*** RECORDS SHOWN Section Begins ***

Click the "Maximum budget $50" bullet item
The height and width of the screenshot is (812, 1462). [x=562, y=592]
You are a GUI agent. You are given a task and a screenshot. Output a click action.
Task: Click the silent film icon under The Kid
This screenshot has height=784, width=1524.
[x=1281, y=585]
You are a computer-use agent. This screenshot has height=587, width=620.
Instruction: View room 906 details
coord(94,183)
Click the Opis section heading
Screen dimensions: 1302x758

*** RECORDS SHOWN Section Ends ***
*** RECORDS SHOWN Section Begins ***

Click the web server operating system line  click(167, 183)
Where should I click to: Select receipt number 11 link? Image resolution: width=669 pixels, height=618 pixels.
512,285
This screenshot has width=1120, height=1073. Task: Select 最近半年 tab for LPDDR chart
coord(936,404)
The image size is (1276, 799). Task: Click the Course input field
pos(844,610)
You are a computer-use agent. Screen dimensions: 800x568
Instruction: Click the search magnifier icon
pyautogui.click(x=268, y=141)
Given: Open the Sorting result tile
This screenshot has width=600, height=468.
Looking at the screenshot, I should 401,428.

*** RECORDS SHOWN Section Ends ***

WHAT IS REQUIRED: From the records above, copy only the lines starting with the line that holds "Task: Click the silent" and going on through the line that holds "Screen dimensions: 1302x758", exactly as written.

WRITTEN RESPONSE:
Task: Click the silent film icon under The Kid
This screenshot has height=784, width=1524.
[x=1281, y=585]
You are a computer-use agent. This screenshot has height=587, width=620.
Instruction: View room 906 details
coord(94,183)
Click the Opis section heading
Screen dimensions: 1302x758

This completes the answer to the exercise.